In one stroke, the street entered a new era. Few store openings have changed the dynamics of their surrounding neighborhood like Guess Ranch. When the Marciano Brothers, Beverly Hills residents and founders of Guess Inc., opened a western-themed shop to sell their more moderate denim offerings, Rodeo was changed.
"There used to be this label that you could not shop Rodeo Drive unless you were going to spend $1,000," said Paul Marciano, president and advertising director of Guess. "Then there was the end of the Eighties, when Rodeo Drive took a serious hit. You saw a lot of closings and vacancies. Now, with new stores, it is a place not only for high couture such as Yves Saint Laurent, Versace and Gucci."
Fred Hayman, the Rodeo Drive shopkeeper who is fashion adviser to the Academy Awards show, said the street has entered a period of understated elegance.
"Now I park the Rolls out front only in the afternoon and not every day," Hayman said. While the bright yellow Rolls-Royce is still a trademark of the store, Hayman has become more discreet about displaying it outside the store.
The resurgence in retail along the Wilshire corridor hasn't hurt Rodeo Drive, either.
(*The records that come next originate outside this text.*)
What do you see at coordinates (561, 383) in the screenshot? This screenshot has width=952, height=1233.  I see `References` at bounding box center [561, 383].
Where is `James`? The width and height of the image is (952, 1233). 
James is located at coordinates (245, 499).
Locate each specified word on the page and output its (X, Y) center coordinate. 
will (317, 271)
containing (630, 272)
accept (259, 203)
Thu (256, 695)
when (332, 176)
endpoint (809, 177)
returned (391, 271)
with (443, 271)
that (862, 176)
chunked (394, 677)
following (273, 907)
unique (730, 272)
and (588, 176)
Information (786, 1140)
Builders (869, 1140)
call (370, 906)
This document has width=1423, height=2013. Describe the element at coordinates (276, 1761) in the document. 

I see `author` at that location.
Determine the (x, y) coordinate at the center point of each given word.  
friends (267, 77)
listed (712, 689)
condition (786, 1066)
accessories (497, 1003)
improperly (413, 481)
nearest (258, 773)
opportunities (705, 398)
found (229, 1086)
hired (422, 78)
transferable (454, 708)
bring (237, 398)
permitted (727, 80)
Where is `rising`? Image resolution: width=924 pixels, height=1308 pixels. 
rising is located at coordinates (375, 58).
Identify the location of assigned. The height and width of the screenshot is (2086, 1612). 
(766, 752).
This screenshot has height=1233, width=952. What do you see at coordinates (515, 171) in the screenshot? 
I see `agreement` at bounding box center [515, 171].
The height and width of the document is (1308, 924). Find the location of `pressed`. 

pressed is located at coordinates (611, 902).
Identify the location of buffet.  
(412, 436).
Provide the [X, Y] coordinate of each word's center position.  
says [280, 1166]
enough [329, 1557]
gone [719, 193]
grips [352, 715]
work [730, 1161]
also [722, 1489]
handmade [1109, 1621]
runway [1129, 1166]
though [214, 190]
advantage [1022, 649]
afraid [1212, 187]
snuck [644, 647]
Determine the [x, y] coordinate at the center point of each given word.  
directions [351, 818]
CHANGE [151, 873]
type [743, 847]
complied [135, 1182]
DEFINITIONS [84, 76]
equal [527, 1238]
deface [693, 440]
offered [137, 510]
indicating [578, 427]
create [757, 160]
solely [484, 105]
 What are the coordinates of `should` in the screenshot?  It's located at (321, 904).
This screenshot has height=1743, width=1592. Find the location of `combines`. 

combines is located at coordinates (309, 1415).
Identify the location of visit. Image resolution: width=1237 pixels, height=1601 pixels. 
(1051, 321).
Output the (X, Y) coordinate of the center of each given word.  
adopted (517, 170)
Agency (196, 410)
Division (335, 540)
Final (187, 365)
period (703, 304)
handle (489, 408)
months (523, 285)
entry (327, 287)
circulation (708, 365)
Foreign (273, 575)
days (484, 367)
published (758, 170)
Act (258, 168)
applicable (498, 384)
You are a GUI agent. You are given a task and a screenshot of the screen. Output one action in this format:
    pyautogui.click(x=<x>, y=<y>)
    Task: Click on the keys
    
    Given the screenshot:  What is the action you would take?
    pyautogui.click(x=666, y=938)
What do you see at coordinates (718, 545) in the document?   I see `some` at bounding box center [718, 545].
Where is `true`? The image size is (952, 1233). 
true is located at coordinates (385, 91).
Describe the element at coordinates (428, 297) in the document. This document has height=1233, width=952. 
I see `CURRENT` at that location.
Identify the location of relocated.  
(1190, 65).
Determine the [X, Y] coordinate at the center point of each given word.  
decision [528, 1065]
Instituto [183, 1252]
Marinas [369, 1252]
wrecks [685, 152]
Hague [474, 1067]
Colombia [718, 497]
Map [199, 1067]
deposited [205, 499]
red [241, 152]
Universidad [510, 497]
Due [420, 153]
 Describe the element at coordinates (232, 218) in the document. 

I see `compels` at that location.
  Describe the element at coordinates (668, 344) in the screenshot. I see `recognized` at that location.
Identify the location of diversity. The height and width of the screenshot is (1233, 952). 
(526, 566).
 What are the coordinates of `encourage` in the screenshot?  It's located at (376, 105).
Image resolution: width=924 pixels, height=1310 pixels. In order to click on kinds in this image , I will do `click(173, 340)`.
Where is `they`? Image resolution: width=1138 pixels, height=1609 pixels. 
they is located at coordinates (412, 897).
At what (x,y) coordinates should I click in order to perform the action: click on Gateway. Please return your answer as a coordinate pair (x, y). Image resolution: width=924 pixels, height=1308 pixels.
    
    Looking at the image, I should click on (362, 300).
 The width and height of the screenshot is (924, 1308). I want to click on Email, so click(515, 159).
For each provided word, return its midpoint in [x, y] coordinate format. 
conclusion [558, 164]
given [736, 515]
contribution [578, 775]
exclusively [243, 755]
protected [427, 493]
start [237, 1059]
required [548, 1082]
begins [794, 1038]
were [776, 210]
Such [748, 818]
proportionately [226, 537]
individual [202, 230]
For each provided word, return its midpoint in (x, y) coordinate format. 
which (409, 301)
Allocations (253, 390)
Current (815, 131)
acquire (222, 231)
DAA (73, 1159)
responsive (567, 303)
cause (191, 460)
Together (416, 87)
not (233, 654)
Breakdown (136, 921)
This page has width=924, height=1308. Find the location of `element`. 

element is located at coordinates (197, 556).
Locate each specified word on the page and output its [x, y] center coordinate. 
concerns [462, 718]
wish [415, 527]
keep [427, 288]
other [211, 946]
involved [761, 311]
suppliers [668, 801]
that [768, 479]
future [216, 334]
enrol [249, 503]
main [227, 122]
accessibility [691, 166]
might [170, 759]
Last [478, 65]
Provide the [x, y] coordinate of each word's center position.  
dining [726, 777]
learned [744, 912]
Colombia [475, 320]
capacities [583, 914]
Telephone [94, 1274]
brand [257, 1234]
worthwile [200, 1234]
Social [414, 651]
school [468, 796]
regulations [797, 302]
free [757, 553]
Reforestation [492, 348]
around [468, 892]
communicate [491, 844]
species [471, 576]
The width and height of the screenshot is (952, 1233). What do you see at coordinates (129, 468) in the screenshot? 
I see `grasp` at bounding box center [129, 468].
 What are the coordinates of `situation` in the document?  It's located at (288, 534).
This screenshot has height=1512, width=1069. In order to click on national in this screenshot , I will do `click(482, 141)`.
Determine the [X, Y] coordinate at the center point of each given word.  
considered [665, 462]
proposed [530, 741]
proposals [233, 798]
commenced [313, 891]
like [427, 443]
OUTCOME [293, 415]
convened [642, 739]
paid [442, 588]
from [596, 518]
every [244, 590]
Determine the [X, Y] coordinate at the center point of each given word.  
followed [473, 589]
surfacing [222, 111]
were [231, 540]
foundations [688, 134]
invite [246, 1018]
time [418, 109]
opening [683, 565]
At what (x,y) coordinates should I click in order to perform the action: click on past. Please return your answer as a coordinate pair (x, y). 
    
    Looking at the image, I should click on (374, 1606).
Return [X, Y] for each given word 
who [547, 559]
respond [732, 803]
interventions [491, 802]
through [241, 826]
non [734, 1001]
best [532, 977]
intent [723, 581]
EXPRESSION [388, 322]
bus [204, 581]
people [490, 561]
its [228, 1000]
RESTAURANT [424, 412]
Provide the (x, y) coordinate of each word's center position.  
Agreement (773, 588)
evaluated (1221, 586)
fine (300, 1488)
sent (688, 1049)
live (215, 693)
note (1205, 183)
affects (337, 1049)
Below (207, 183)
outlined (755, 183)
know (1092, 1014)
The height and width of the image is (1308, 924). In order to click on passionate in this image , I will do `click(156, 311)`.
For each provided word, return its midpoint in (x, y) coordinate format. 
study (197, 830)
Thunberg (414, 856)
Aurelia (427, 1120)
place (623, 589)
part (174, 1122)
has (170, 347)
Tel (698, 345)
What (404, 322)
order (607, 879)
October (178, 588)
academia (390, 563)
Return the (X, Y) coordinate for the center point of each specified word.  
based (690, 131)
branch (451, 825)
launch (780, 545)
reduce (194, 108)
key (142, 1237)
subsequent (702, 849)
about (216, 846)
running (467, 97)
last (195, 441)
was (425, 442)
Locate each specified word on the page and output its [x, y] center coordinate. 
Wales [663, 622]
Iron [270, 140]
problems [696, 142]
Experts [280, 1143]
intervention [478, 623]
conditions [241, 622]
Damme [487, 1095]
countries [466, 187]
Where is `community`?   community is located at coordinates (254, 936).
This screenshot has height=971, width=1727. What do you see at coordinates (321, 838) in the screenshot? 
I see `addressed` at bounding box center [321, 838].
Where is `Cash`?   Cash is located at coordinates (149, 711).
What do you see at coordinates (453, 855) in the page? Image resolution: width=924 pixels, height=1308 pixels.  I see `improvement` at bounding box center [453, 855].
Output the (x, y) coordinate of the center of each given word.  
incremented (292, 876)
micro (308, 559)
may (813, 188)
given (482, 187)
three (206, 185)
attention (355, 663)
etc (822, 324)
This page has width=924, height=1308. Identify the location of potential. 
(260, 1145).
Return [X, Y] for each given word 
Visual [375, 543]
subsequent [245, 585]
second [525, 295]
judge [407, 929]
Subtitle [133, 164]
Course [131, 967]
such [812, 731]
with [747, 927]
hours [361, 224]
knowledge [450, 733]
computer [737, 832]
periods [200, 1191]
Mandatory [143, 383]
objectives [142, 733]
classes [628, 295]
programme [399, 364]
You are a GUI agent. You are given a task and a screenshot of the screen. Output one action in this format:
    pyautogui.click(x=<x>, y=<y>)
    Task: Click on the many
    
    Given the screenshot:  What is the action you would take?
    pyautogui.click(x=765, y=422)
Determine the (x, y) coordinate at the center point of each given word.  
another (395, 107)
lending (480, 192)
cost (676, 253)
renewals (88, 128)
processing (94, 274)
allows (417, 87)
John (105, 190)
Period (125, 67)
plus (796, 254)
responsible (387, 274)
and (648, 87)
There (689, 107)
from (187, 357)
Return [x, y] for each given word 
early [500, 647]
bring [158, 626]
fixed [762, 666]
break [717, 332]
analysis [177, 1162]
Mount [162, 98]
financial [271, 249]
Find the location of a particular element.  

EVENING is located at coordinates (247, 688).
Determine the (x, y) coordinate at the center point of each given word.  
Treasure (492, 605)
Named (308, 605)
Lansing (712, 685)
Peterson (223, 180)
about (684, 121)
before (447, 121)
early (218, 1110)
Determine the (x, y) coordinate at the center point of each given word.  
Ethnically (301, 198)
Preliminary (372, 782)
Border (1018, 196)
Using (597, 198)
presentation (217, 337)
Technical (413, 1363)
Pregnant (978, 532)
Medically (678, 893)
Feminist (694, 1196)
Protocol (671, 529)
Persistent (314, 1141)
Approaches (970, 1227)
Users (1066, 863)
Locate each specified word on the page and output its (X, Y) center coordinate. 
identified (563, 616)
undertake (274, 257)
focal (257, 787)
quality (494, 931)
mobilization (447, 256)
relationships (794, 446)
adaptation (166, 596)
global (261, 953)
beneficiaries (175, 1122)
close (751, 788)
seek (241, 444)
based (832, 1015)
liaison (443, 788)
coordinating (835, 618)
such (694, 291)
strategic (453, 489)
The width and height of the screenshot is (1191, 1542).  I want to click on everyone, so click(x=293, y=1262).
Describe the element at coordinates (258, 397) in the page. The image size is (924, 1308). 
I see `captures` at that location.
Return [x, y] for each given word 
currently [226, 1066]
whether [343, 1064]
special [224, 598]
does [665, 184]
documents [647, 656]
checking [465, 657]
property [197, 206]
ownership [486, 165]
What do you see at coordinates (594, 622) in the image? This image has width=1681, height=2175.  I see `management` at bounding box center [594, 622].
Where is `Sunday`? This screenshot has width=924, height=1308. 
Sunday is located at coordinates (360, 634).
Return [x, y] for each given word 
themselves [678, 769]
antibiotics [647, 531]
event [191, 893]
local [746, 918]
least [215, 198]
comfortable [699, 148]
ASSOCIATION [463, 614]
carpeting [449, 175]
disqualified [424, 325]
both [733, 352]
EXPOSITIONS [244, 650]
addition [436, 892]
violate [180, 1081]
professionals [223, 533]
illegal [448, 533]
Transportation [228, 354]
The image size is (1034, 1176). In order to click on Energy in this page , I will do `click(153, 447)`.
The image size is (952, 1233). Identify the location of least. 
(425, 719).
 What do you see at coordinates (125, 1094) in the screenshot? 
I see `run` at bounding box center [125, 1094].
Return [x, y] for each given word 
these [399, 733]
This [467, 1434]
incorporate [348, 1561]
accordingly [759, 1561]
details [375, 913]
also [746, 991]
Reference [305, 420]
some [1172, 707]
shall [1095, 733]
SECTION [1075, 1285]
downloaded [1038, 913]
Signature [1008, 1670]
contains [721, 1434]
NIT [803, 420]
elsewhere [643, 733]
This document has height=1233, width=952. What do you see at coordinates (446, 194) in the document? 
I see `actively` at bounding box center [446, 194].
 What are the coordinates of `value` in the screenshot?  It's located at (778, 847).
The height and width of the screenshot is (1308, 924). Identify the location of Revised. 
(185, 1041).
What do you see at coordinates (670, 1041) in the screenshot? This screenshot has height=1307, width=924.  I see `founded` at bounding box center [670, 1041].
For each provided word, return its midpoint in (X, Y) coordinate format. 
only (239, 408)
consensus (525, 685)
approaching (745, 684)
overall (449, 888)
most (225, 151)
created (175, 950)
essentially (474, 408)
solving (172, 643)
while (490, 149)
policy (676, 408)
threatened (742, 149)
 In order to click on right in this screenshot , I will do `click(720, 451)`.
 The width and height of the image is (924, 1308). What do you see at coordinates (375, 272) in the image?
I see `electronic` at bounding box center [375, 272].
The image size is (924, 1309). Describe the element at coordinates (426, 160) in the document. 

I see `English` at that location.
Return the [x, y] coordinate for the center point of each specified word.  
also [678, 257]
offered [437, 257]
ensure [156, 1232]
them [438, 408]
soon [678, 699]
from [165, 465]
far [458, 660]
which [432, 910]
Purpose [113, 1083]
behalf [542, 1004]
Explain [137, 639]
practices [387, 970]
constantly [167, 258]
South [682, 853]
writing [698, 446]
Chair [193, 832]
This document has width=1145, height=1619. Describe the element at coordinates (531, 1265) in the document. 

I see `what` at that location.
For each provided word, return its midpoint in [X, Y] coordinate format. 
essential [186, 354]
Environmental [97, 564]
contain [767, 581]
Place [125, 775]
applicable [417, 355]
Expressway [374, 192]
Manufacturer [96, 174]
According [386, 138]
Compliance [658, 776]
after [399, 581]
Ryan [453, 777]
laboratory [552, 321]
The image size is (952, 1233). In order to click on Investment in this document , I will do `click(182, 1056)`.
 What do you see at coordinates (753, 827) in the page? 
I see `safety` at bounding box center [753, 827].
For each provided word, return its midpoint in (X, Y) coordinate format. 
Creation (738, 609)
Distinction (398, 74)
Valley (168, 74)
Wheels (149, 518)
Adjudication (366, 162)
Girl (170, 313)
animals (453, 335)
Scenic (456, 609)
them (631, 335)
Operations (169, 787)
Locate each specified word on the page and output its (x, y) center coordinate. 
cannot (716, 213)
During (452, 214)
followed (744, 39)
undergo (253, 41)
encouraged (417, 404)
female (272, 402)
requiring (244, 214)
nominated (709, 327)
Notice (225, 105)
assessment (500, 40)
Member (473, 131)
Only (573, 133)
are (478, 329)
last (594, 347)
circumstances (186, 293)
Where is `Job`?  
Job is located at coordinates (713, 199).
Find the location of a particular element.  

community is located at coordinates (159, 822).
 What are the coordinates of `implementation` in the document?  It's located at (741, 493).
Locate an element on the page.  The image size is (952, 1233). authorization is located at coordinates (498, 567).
The arrival of Barneys New York a block from Rodeo on Wilshire a year ago has brought a younger, more trend-conscious customer to Beverly Hills. Later this year, Saks is expanding its fashion presence with a new men's store in the old I. Magnin building. And Bloomingdale's, which is planning to open on Beverly Drive, a block east, in 1997, is expected to complete the area's retail picture.